In the forum reply on spline fitting, what does the responder recommend instead of fitting a linear piece below 13 and a quadratic piece at or above 13?

▸ Excerpted passage:
------------------------------------------------------------
For the same reason that Thomas replied to my email suggesting a different
approach than the one I showed you. viz. The spline basis differs from the
basis vectors he constructed.

>
> Q2: The spline method is useful for piecewise linear functions, e.g.
> bs(distance_trans,degree=1,knots=c(13,25)),
> but how should i do if i want to fit a linear function for the case the
> distance_trans<13,and quadratic curve when distance_trans>=13?
> "bs(distance_trans,degree=c(1,2),knots=13)" cannot works. And even for more
> than three parts. <13,13~25, >25.
>

Whew! My response would be "don't go there". Fit a richer basis than you
need and use penalization to damp out unneeded variation in the fit. Or
use GAMs.

But if you feel you must, you can construct things like

bs( pmax( 13, pmin( 25 , x ) )

> Q3:"fit <- glm( y ~ pmax(x,20)+pmin(x,20), family=binomial)" is good. But if
> i divide x into three or more parts, how should i specify it in this way?
------------------------------------------------------------
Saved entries

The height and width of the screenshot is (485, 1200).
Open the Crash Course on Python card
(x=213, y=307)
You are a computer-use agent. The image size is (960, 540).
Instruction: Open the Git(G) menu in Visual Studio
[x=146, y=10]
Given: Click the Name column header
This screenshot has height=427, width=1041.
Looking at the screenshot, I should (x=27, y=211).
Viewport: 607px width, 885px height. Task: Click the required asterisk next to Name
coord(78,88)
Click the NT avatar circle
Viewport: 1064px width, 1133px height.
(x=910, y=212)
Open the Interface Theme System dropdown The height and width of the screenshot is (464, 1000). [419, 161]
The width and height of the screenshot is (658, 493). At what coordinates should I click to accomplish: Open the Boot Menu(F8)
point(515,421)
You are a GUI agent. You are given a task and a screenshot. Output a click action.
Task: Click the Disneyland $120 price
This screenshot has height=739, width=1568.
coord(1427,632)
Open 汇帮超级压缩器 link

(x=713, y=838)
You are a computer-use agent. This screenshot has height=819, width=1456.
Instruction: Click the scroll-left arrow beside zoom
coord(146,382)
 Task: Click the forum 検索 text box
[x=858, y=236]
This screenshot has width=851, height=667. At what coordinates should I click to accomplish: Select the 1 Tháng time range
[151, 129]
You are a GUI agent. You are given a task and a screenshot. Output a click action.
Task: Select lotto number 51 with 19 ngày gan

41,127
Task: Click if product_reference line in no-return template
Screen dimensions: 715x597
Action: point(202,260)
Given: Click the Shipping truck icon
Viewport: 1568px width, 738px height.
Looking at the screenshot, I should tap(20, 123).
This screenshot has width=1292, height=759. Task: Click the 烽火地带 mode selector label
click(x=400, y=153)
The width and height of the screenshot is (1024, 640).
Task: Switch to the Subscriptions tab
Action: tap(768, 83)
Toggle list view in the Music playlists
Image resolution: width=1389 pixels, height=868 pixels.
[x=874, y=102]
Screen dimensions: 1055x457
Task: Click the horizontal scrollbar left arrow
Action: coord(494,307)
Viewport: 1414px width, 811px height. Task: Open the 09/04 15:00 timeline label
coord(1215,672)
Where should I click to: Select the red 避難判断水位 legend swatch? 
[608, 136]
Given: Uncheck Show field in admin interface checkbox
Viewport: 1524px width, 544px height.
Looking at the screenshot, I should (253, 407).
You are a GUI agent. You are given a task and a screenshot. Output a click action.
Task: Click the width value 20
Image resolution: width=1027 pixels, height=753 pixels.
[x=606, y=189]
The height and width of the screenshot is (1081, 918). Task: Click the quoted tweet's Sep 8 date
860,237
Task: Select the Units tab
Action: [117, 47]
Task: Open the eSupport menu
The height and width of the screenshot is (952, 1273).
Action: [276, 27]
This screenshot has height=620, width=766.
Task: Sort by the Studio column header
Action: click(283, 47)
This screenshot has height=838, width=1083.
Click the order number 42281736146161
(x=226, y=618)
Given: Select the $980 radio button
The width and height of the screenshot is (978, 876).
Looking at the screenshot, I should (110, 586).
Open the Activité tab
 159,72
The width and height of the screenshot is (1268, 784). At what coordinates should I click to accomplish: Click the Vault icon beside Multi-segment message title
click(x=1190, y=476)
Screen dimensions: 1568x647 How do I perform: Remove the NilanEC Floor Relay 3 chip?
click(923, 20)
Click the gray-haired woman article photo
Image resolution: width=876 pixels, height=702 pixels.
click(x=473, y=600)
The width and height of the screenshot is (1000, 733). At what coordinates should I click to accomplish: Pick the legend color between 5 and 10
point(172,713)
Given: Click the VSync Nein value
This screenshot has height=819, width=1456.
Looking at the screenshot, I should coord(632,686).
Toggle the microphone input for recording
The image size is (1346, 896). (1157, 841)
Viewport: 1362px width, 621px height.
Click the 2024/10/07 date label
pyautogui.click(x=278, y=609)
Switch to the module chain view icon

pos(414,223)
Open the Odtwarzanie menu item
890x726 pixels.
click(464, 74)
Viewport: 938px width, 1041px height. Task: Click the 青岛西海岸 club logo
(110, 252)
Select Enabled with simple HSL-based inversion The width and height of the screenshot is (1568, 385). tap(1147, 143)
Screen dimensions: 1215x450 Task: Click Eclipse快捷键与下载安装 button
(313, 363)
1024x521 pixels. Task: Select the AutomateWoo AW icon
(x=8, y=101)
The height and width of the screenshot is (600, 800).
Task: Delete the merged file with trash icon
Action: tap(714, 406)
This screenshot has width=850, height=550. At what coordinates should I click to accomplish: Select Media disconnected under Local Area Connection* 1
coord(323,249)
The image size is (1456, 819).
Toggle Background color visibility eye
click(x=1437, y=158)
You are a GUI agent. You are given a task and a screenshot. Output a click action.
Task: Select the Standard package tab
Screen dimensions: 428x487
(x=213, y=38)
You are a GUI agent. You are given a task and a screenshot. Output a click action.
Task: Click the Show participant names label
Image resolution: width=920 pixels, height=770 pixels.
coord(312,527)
------------------------------------------------------------
▸ Exercise answer:
Fit a richer basis than needed and use penalization to damp out unneeded variation in the fit, or use GAMs.